(Records excerpted from a collection)
________________________

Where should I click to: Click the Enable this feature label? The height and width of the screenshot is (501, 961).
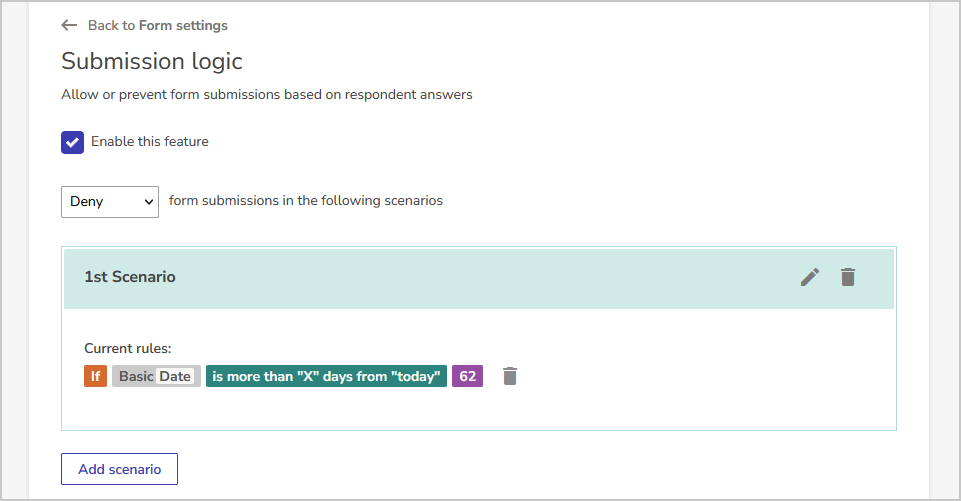coord(150,142)
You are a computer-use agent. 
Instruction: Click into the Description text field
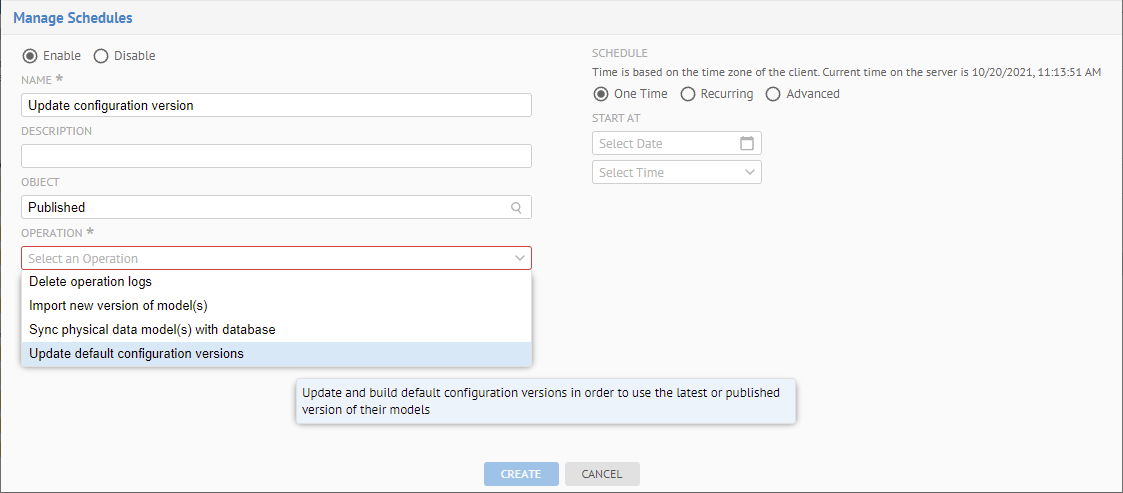pos(276,156)
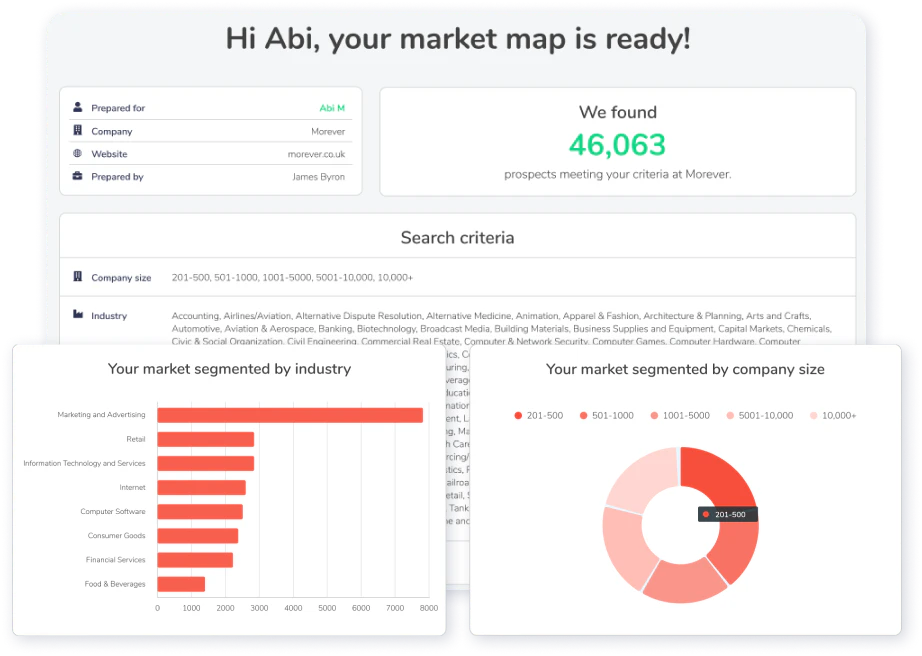Click the building icon next to Company size criteria
922x656 pixels.
pos(76,276)
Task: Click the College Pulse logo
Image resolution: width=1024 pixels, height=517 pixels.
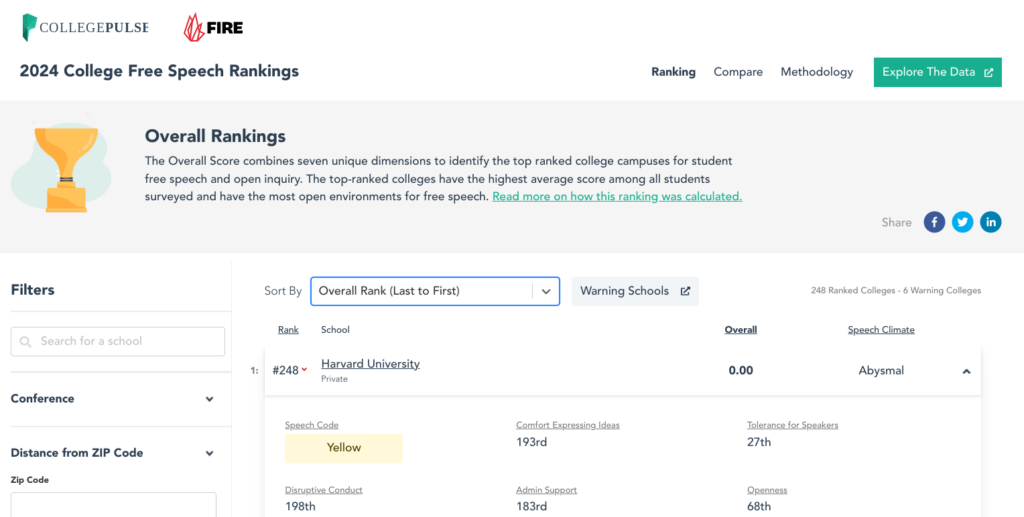Action: coord(85,28)
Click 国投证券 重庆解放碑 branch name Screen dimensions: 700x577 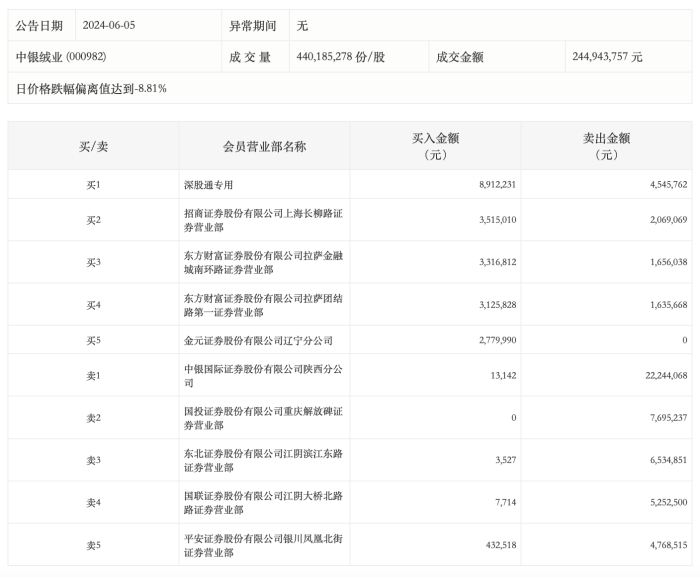pos(263,418)
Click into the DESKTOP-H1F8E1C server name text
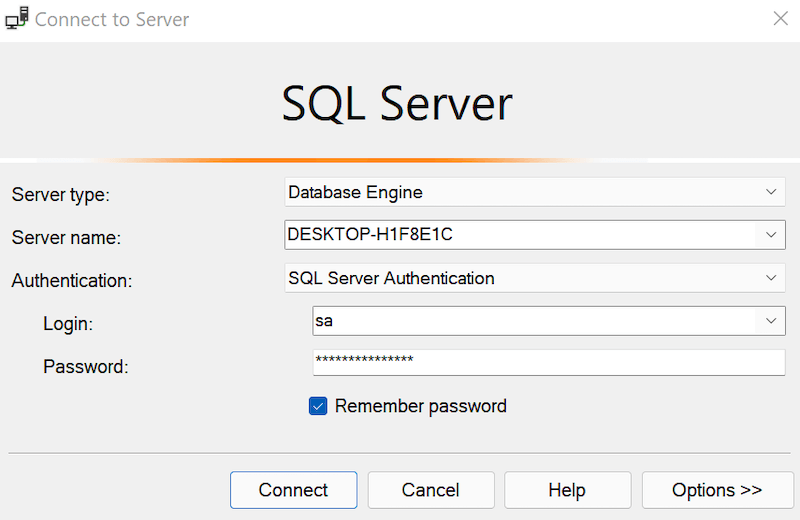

________________________

| Work task |
Verbatim transcription needed, from the opening line of the entries above through the line containing "You are a computer-use agent."; pictures do not belong in it.

| Response for this exercise |
Where should I click to: Click the Enable this feature label? The height and width of the screenshot is (501, 961).
coord(150,142)
You are a computer-use agent. 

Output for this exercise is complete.